==== DATA SHOWN
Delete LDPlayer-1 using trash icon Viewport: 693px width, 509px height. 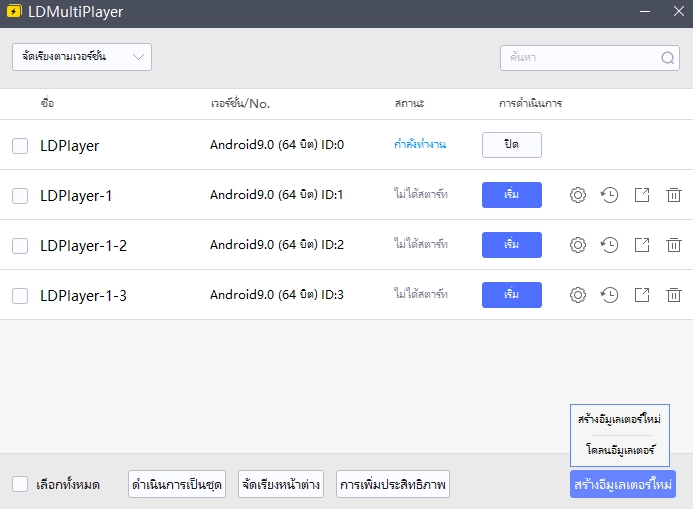pyautogui.click(x=674, y=195)
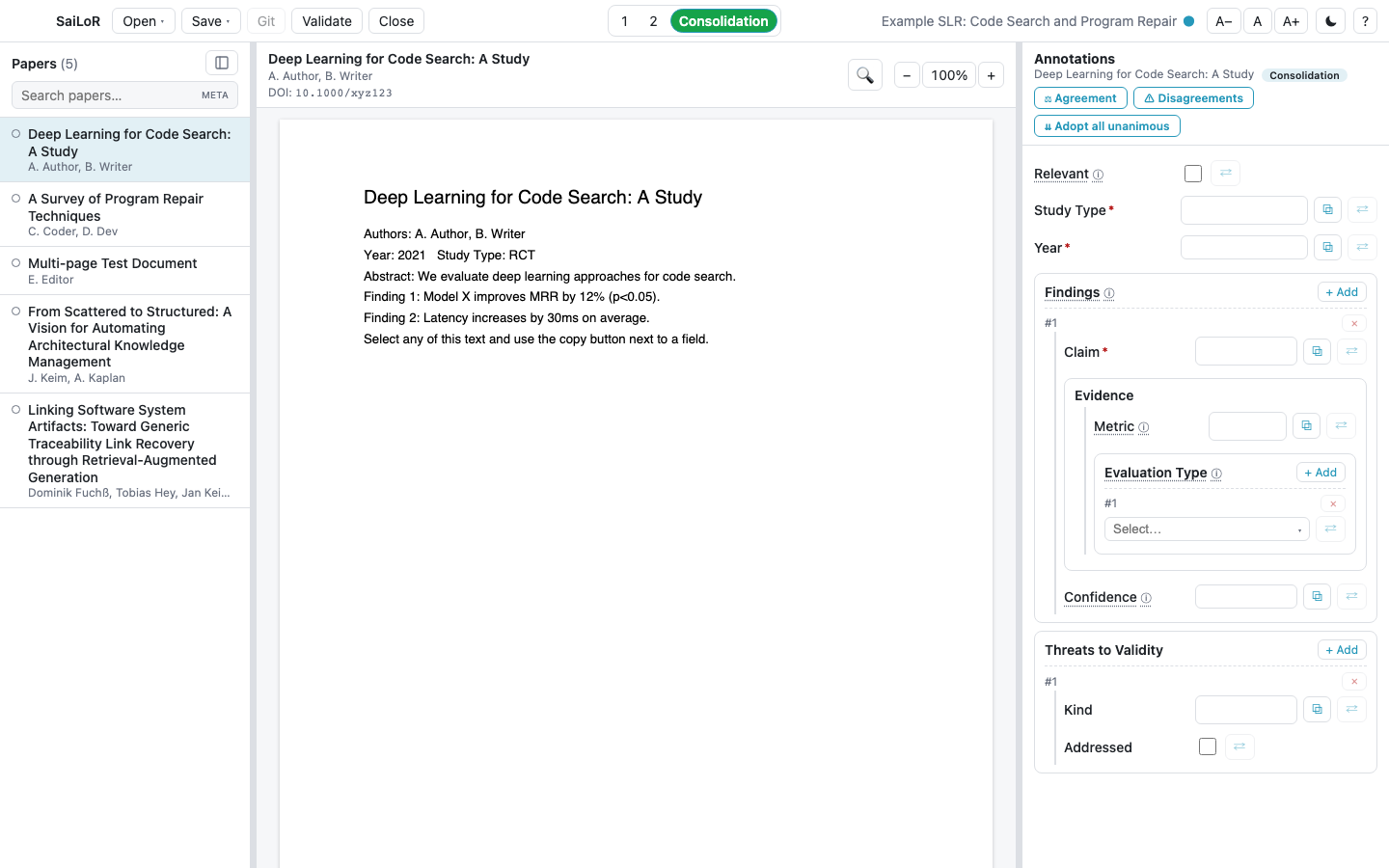Click the Adopt all unanimous button

point(1107,126)
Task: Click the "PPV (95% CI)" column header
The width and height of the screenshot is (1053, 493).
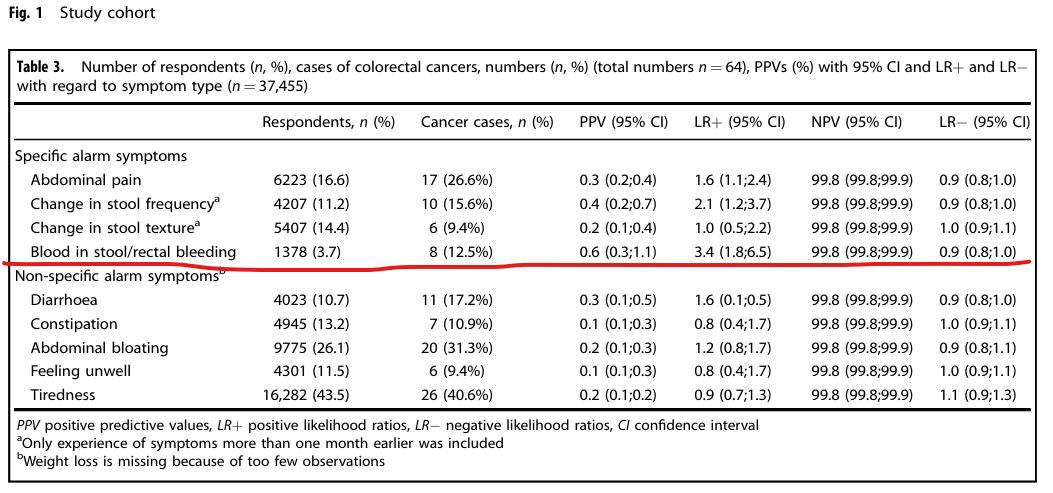Action: tap(623, 122)
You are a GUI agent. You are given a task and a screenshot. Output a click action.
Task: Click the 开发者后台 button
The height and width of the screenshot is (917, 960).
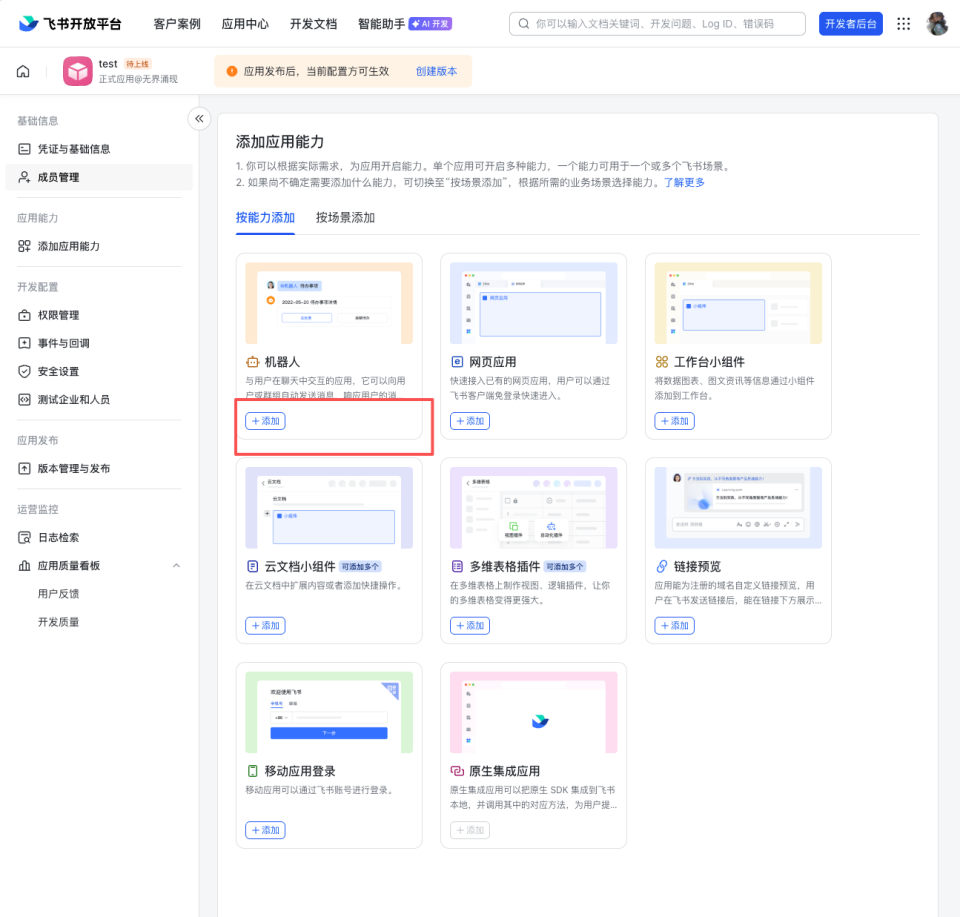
========
▸ **DIRECTIONS FOR THIS TASK**
Only the lines from the line with "The width and" through the end of the entries above, copied exactly and with both ends included, belong in the response; the pictures do not.

▸ **WRITTEN ANSWER**
The width and height of the screenshot is (1053, 493).
Action: tap(623, 122)
You are a GUI agent. You are given a task and a screenshot. Output a click action.
Task: Click the 开发者后台 button
The height and width of the screenshot is (917, 960).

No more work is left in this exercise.